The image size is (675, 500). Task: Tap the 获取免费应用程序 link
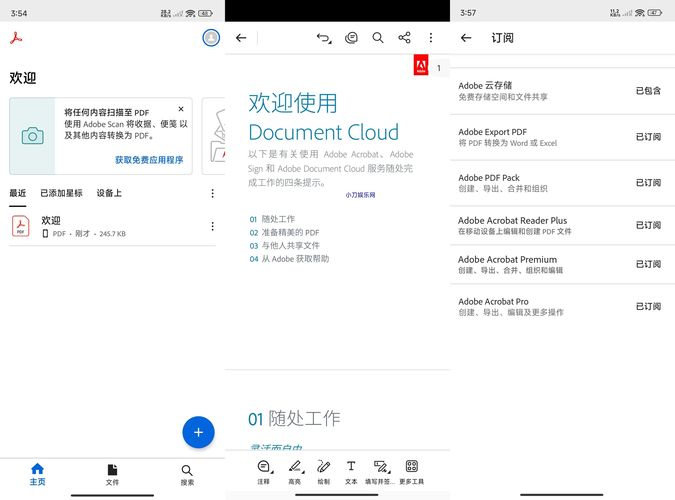coord(148,160)
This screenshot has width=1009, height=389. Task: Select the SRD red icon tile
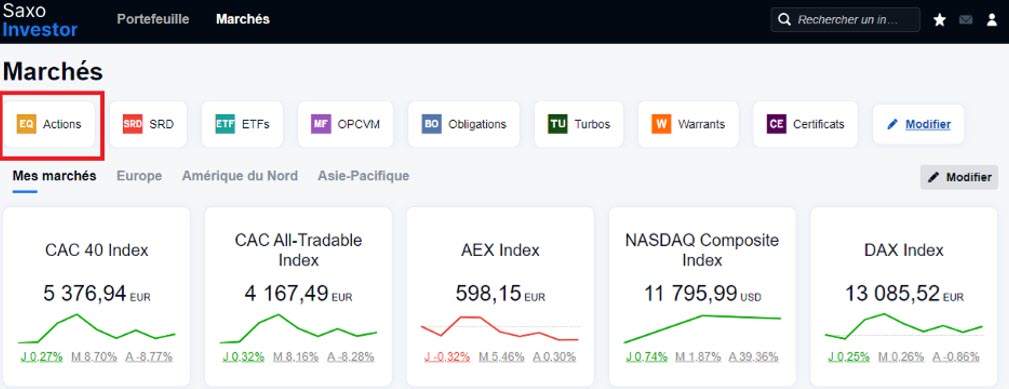click(148, 124)
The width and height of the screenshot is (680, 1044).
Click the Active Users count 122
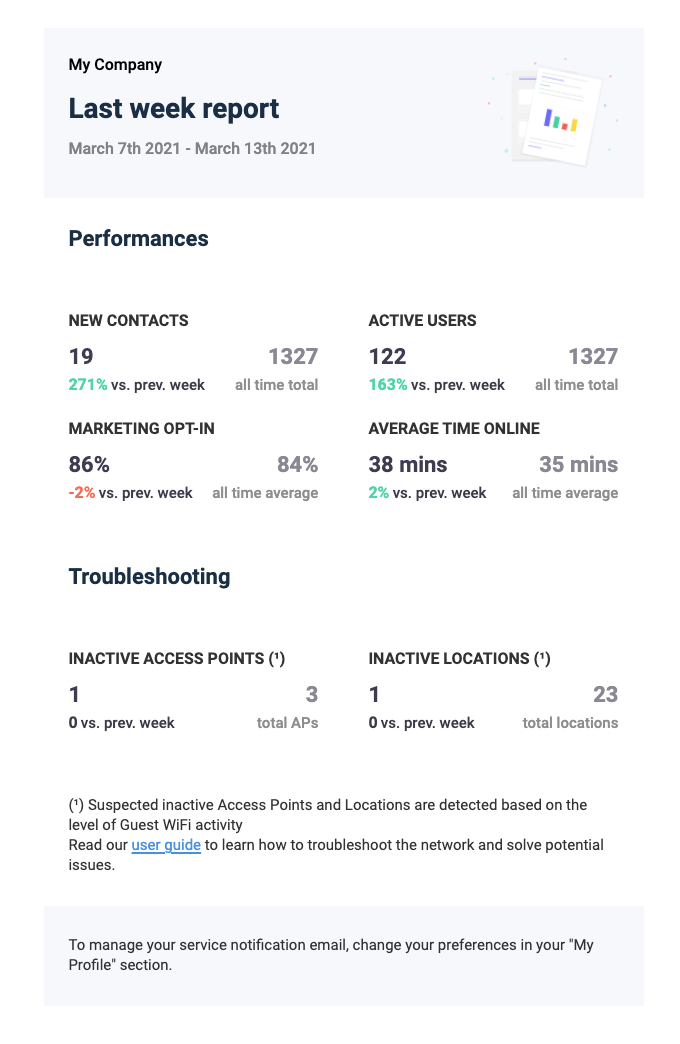(388, 356)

▶ [Instructions for the task]: Copy everything in the listing above exactly except the pictures.

▶ [Response]:
The image size is (675, 500). Task: Tap the 获取免费应用程序 link
coord(148,160)
This screenshot has width=1009, height=389. Task: Select the SRD red icon tile
click(148, 124)
The width and height of the screenshot is (680, 1044).
Click the Active Users count 122
(388, 356)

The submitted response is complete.